Jason Harris will start his fifth season at UMass Boston in 2018-19.
Harris’ third season on the Beacons bench, proved to be his most successful to-date, as he finished the 2017-18 season with the most wins (16) in over a decade. The Beacons also returned to the Little East Conference semi-final round for the second-straight year, which was also a first in over a decade. Harris’ Beacons would finish the year as the third-seed, and hosted the first conference tournament game in the program’s history, which they won by the final of 73-67 over Rhode Island College. Harris coached the first Little East Rookie of the Year award winner since the 2011-12 season in Michael Boyd.
During the 2018-19 campaign, Harris guided the Beacons to their program-record best third-straight winning season (13-12) and the program’s second-ever three-year run with double-digit wins. The Beacons jumped out to a 4-0 start for the first time under Harris and just the fifth time in program history. UMass Boston defeated the College of St. Joseph’s (Vt.) 99-72 on November 17 to win the 1st Annual Paula Titus Memorial Tournament. The Beacons closed out the regular season with back-to-back conference wins, including an 87-79 win over rival UMass Dartmouth on Senior Day.

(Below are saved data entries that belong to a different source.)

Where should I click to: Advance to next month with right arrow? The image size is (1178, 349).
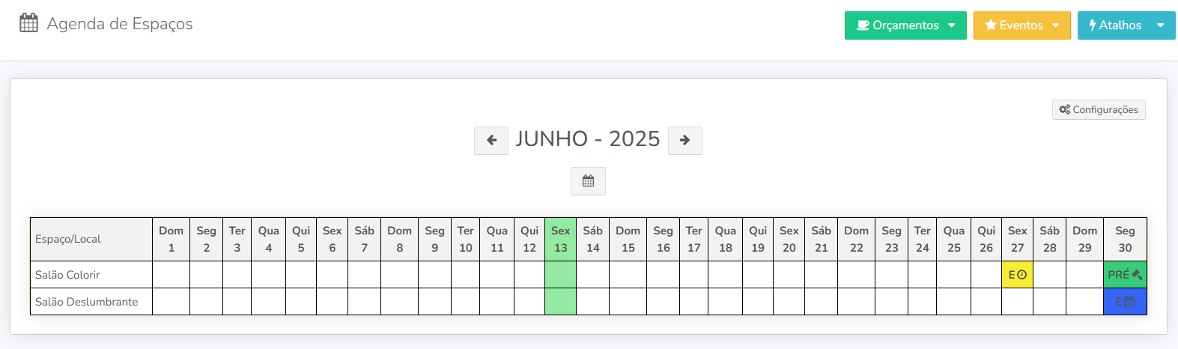coord(684,140)
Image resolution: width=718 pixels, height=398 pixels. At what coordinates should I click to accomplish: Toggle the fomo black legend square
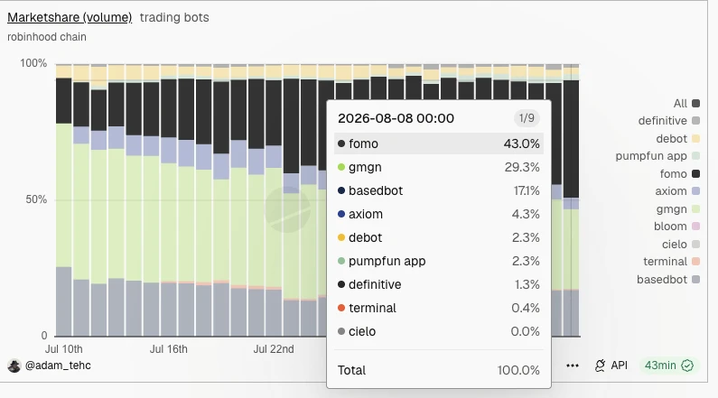point(695,174)
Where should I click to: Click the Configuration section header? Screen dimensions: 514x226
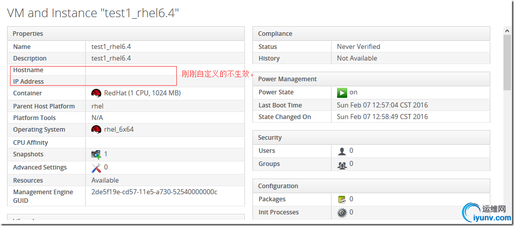[371, 186]
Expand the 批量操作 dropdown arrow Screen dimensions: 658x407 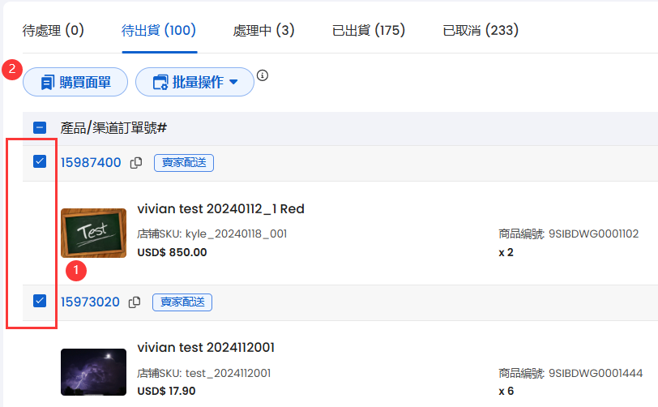tap(234, 82)
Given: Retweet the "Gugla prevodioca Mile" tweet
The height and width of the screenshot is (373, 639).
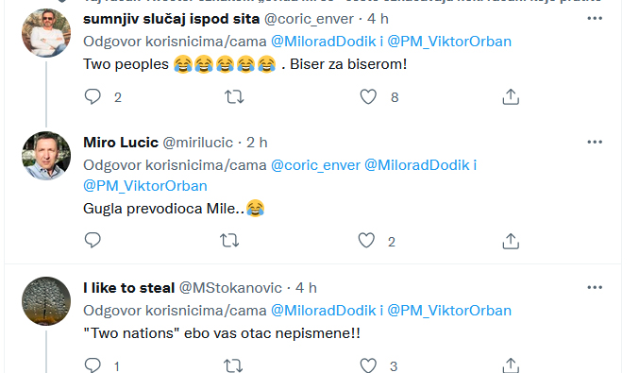Looking at the screenshot, I should click(229, 241).

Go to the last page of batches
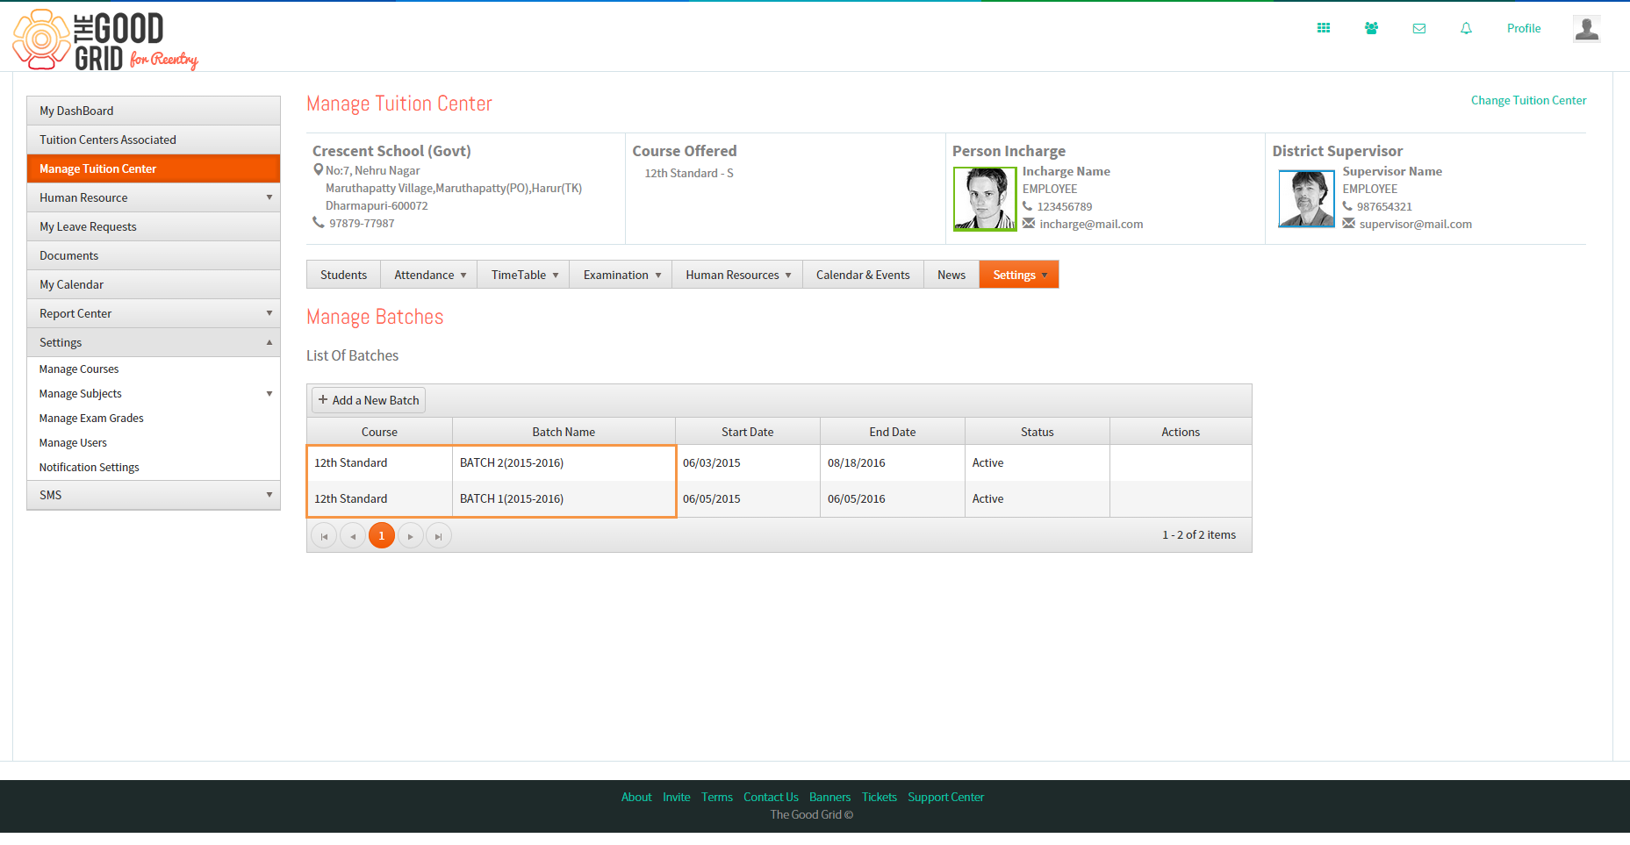pyautogui.click(x=439, y=535)
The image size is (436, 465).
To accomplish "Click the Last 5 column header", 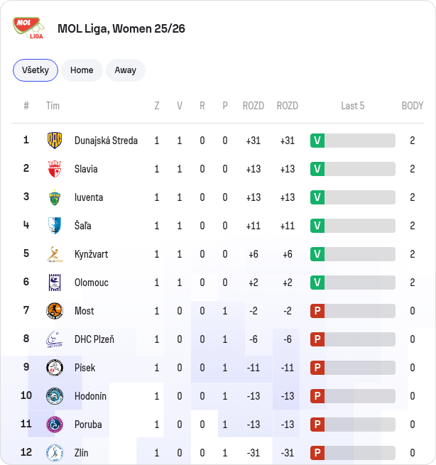I will click(x=353, y=106).
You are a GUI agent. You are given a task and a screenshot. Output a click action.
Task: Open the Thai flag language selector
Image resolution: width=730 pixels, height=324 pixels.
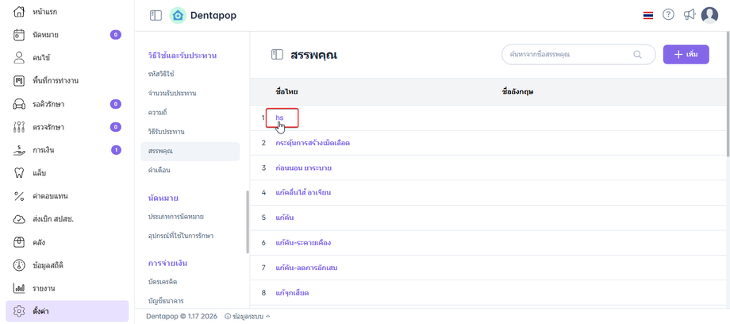tap(648, 15)
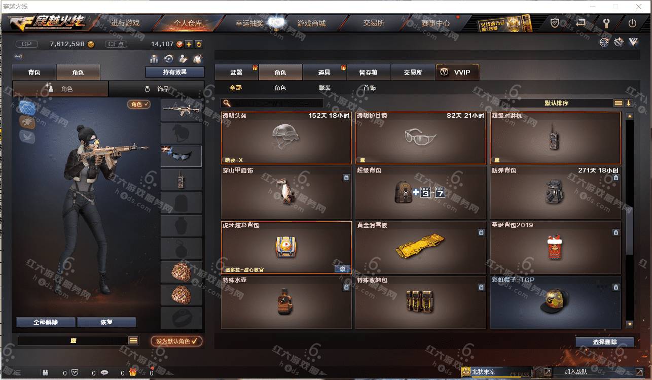Screen dimensions: 652x380
Task: Open character name dropdown list
Action: [133, 341]
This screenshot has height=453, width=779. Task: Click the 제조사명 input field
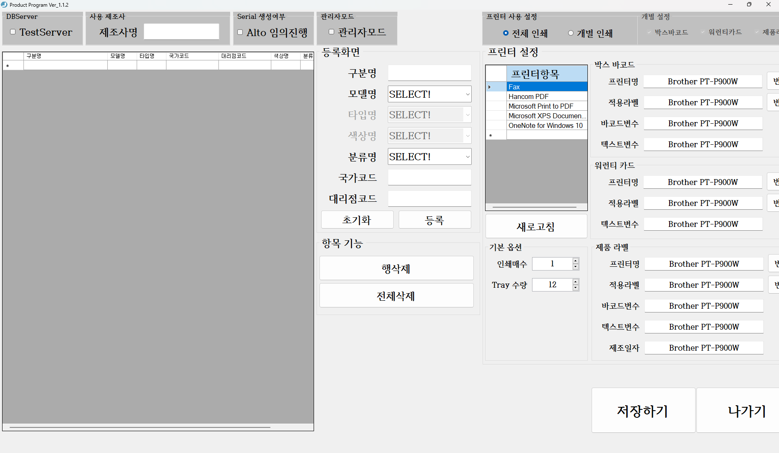tap(181, 32)
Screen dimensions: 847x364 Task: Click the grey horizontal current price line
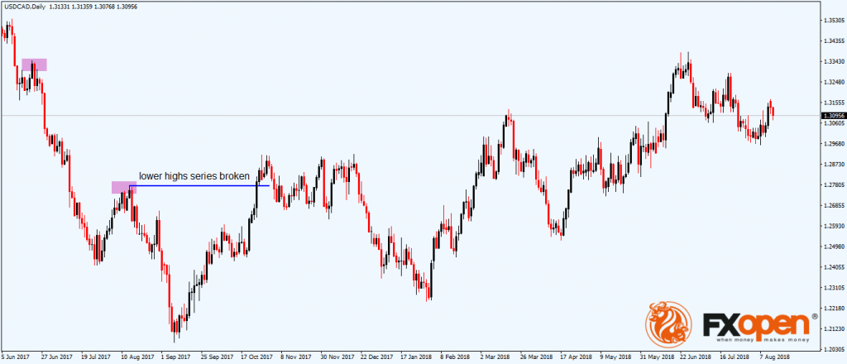pyautogui.click(x=414, y=115)
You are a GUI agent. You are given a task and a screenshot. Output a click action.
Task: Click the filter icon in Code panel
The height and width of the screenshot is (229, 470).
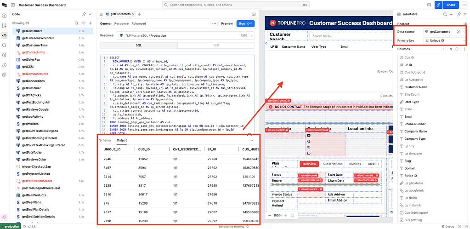point(83,23)
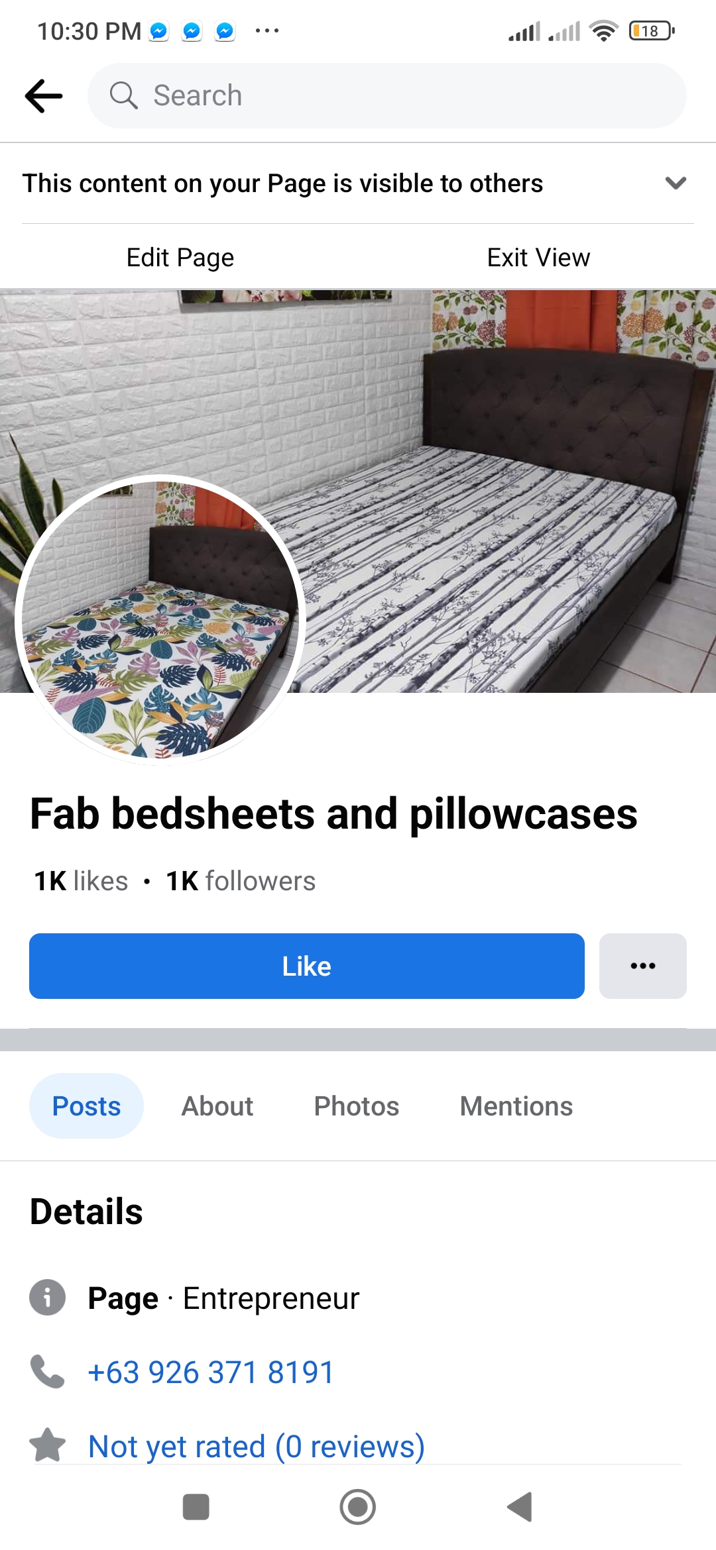Tap Android square recent apps button
Viewport: 716px width, 1550px height.
[196, 1507]
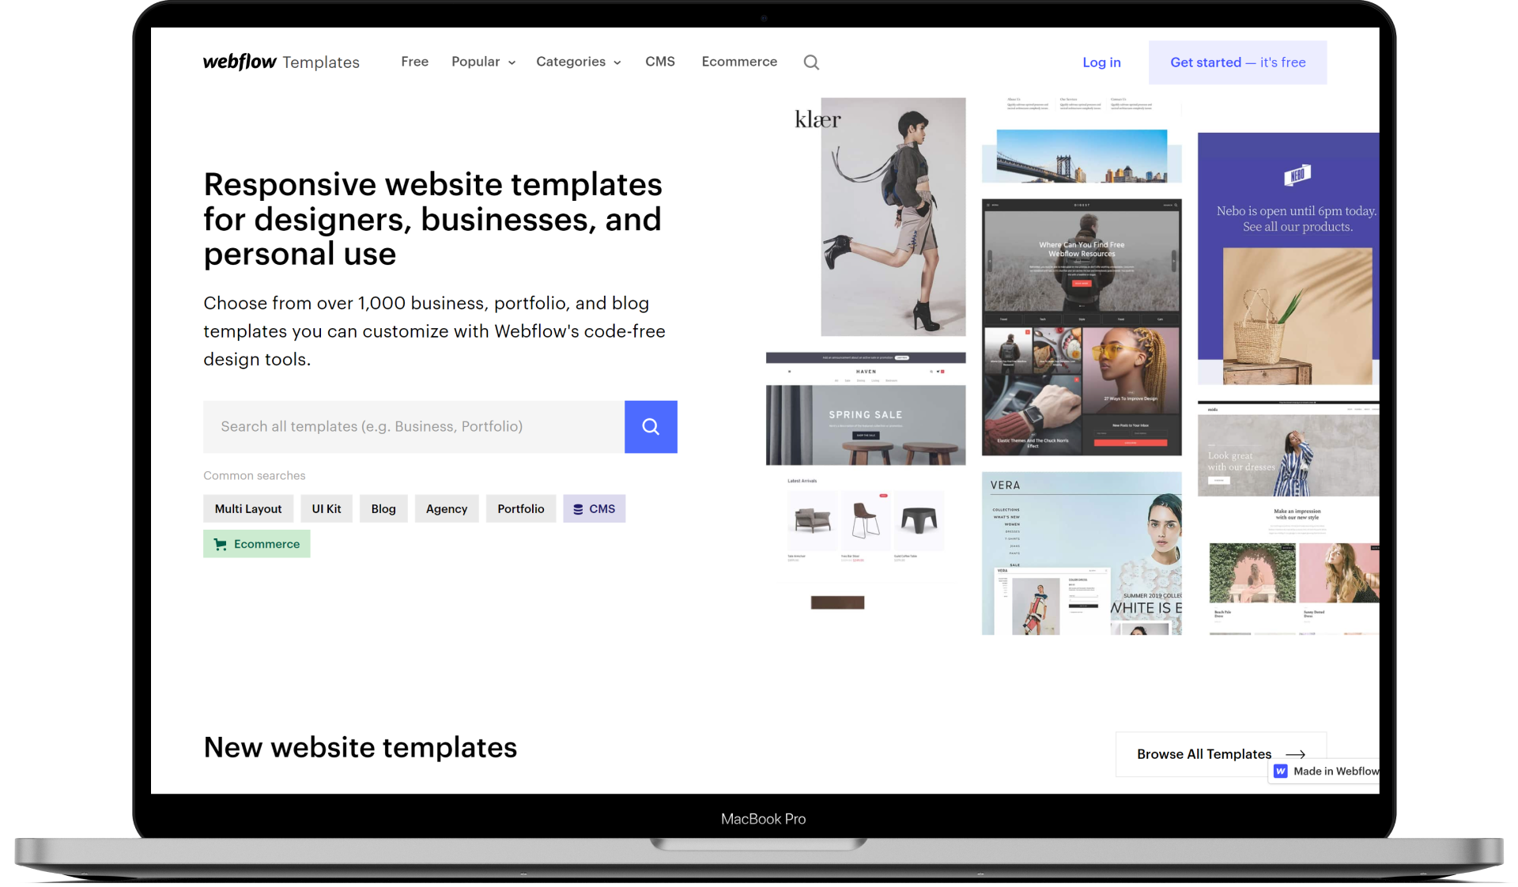Click the CMS tag icon on filter
Image resolution: width=1518 pixels, height=887 pixels.
tap(579, 509)
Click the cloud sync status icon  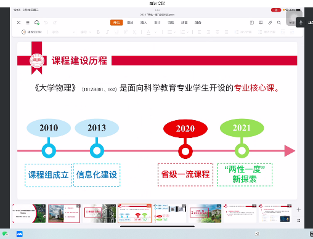(x=37, y=23)
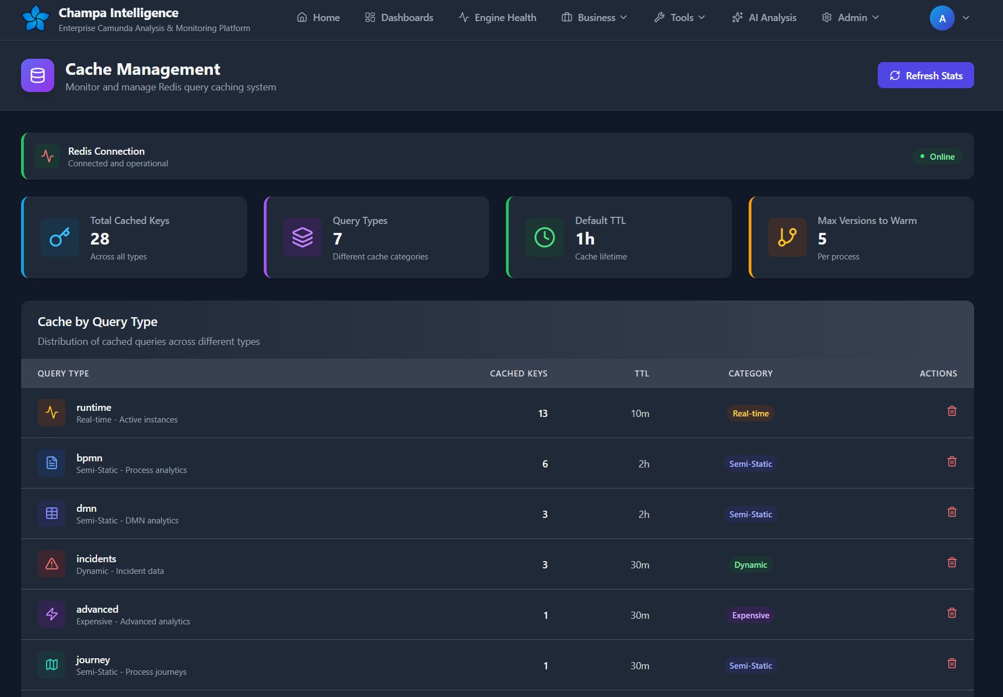Delete the advanced query cache
The image size is (1003, 697).
point(951,613)
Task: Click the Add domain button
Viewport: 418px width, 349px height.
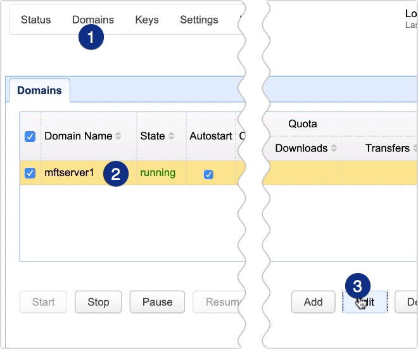Action: pyautogui.click(x=313, y=302)
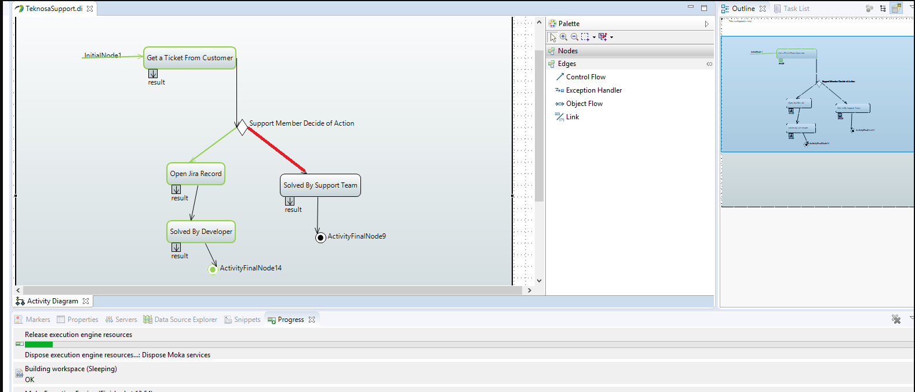Select the Object Flow edge tool
The image size is (915, 392).
(584, 104)
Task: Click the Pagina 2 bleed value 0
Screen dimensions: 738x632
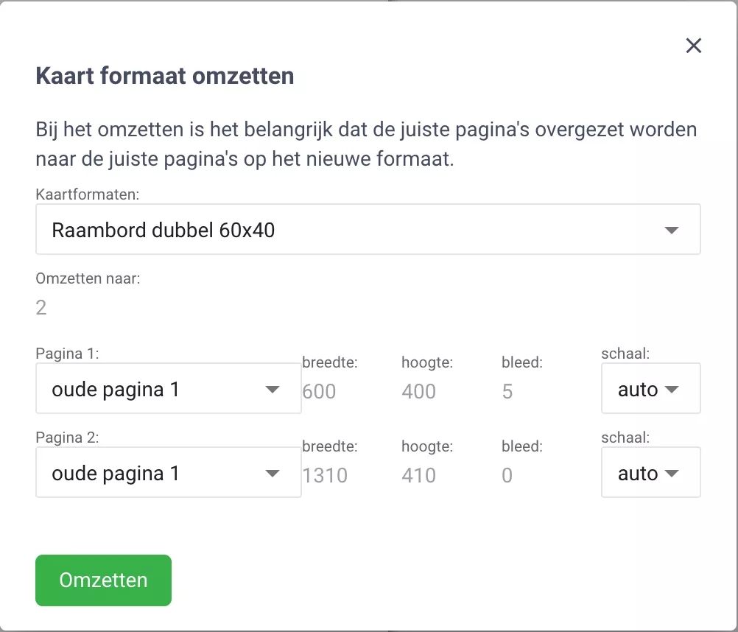Action: [507, 475]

In just his second season on the Beacons bench (2016-17), Harris led UMass Boston to the semi-final round of the Little East Conference tournament, and the program's second winning season (14-13) since the 2015-16 campaign. A program record five players were named All-Little East Conference selections under Harris' leadership. In just his second season at UMB, Harris led the Beacons to perhaps their biggest win ever, as they knocked-off then fifth ranked Tufts University on their home floor by the final of 76-74. The win marked the first-ever for the Beacons over a top-5 nationally-ranked team, and immediately earned the Beacons national attention. After earning the fifth-seed in the Little East Tournament, Harris' Beacons advanced to the semi-final round of the tournament following a 61-57 win over Plymouth State University in Plymouth, NH. The semi-final appearance marked the first for UMass Boston since the 2006-07 season.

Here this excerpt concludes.